Behold, the power of through-put!
author’s note: I would like to see Fridays become a bit of a reader’s forum where I offer my perspective to your questions. My blog here deals with the topics of culture, education, engineering and theology so it casts a fairly wide net. Barring a start from a reader, I will pull from my Twitter feed when I think a tweet can use a bit more explanation.
So today’s starting thought is: “Life in an instant society serves as a breeding ground for impatience.”
Now it could be that I just watched the Story of Stuff. Or it could be that I recently read Fast-Food Nation. Or it could be that I occasionally contemplate what life would be like if I only had 100 things to call my own. But I think there is something remarkably wrong in our consumer-driven society that has “MORE!” as its rallying cry.

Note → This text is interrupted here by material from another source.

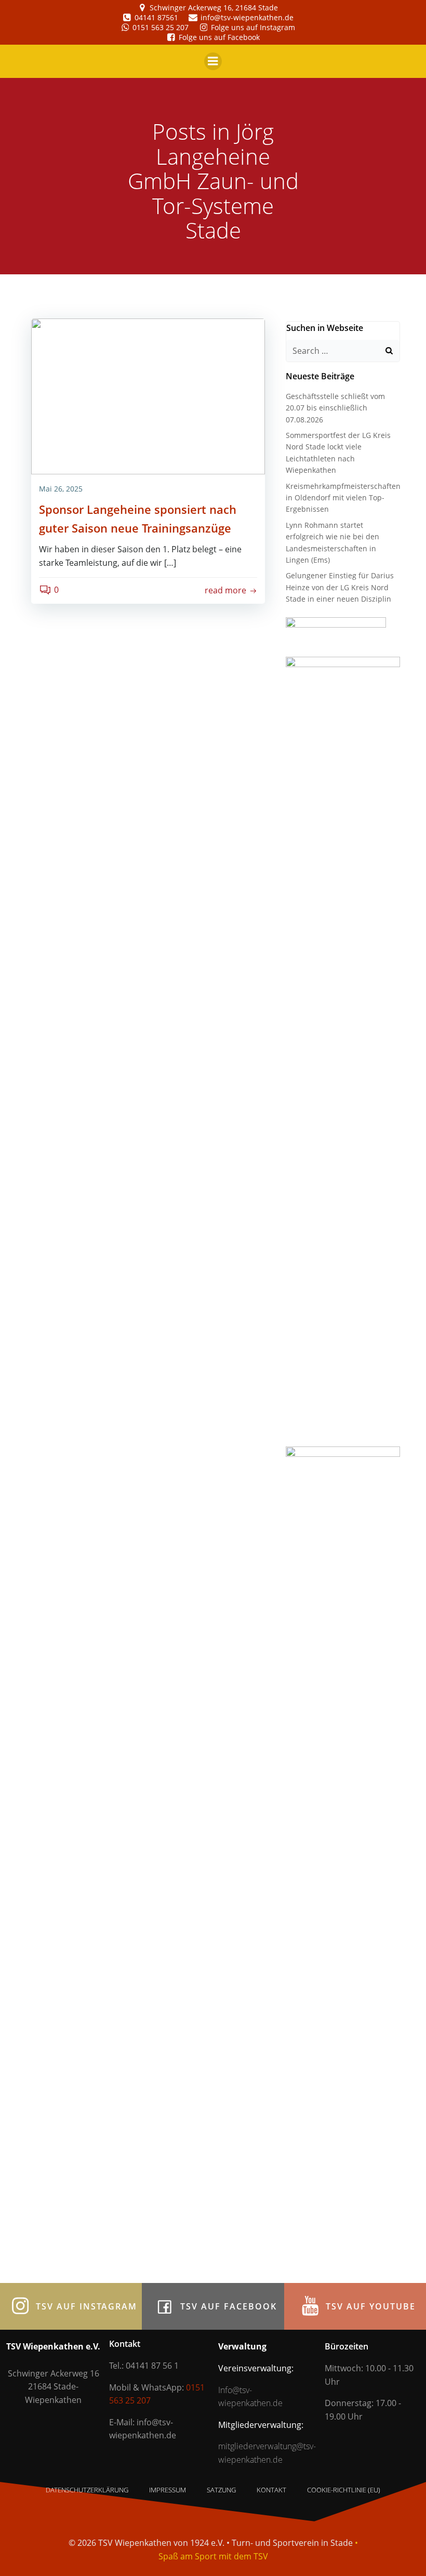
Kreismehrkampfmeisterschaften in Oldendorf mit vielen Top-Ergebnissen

Lent can be a helpful time to consider a model that differs from consumerism, even as I admit to faltering rather spectacularly in that regard this year. When life gets busy, the busy go out to eat. But is not that part of the problem anyway?
Instant societies allow us to run ourselves ragged to the point where we have nothing left. We dull our pain through the immediate acquisition in the present moment. And why not? The stuff is available and we have the resources to go for it. Taking the time to discern how something will and may affect us often times to move beyond the basic “I want!” of childlike reasoning. But we hit critical problems when we come to expect an incredible amount of through-put…
We push ourselves… higher, faster, stronger, longer. We critique God’s… timing, grace, gifts, purposes. We excuse ourselves of… responsibility, consequence, enjoyment, life. We mock… humility, generosity, selfless actions, love. We start to trust our… selves, capabilities, ideas, processes. And we lose the act of living.
Surely there has to be a more excellent way. But how can this abundance be found when we focus primarily on material abundance?